Abbreviation: CDB -- CausalDriveBench
- The following are some of the important constants that affect the file organization.
- These directory paths are expected to be correctly set in the eval_config.yaml to the corresponding directories on the host environment based on the descriptions below.
- The docker path values are constants for the expected volume mounts in the docker environment.
- Instruction to the user:
- Create a local copy of the eval_config.yaml.
- And, when running evaluation scripts directly on the host, appropriately update your local copy to replace the default values.
- The EVAL_RUNTIME environment variable decides which paths will be used during inference, so that the evaluation scripts run seamlessly on the host environment and the docker environment.
- The evaluation/common/utils/config_reader.py correctly reads the host configs from the eval_config.yaml and creates a Namespace mapping across evaluation code files for correctly accessing the relevant paths during runtime.
import os
EVAL_RUNTIME = "host" # or "docker"
# All the key value pairs in this dict should follow the same structure
# "dir_key": {"host": "host_path", "docker": "docker_path", "description": "describe what this path is for"}
dict_dir_maps = {
"workspace": {
"host": "/path/to/workspace",
"docker": "/workspace",
"description": "Path to your workspace."
}
}
dict_dir_maps["dir_data_root"] = {
"host": "/path/to/data/root",
"docker": os.path.join(dict_dir_maps["workspace"], "data"),
"description": "Path to the data files root"
}
dict_dir_maps["dir_raw_data"] = {
"host": "/path/to/raw/data",
"docker": os.path.join(dict_dir_maps["dir_data_root"], "raw_data"),
"description": "Path to the raw_data root folder. This has subfolders for the opensource datasets."
}
dict_dir_maps["dir_causal_drive_bench"] = {
"host": "/path/to/causal/drive/bench",
"docker": os.path.join(dict_dir_maps["dir_data_root"], "causal_drive_bench"),
"description": "Path to the causal_drive_bench root folder. This has subfolders for the CausalDriveBench data annotations."
}
dict_dir_maps["dir_cdb_outputs"] = {
"host": "/path/to/cdb/outputs",
"docker": os.path.join(dict_dir_maps["dir_data_root"], "cdb_outputs"),
"description": "Path to the cdb_outputs root folder.
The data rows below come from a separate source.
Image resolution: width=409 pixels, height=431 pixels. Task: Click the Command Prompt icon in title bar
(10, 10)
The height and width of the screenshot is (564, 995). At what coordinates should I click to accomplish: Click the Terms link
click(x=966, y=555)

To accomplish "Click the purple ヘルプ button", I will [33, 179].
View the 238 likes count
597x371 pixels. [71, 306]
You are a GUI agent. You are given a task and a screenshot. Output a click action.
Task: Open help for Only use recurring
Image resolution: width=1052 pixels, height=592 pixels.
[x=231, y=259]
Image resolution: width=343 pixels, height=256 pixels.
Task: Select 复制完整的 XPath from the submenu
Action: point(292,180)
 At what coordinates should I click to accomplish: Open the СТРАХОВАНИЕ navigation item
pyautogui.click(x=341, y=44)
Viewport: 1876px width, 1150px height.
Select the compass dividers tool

This has subfolders for the CausalDriveBench inference outputs."
}
dict_dir_maps["dir_cdb_reports"] = {
"host": "/path/to/cdb/reports",
"docker": os.path.join(dict_dir_maps["dir_data_root"], "cdb_reports"),
"description": "Path to the cdb_reports root folder. This has subfolders for the CausalDriveBench evaluation reports."
}
dict_dir_maps["dir_cdb_eval_repo"] = {
"host": "/path/to/parent/of/evaluation",
"docker": os.path.join(dict_dir_maps["workspace"], "repo"),
"description": "Path to the parent directory of evaluation code."
}
dict_dir_maps["dir_model_code"] = {
"host": "/path/to/model/code",
"docker": os.path.join(dict_dir_maps["workspace"], "model"),
"description": "Path to the model's code root folder. This has model's codebase that is being evaluated."
}
dict_dir_maps["dir_model_weights"] = {
"host": "/path/to/model/weights",
"docker": os.path.join(dict_dir_maps["workspace"], "weights"),
"description": "Path to the model's trained weights root folder. This could also refer to HF_HOME cache folder, etc."
}This is based on the 3 open-source datasets as listed below. These datasets have their own folder structure but that does not affect the evaluation framework. The main usage of these files is to reference in the frames.json to read the correct image files.
<RAW_DATA_DIR>/ # e.g. /raw_data
├── nuscenes/
├── argoverse2/
└── openscene/
For each subfolder in the dir_raw_data directory above (e.g. the 3 open-source datasets), there is a corresponding causal_ folder that has the expanded structure as shown below.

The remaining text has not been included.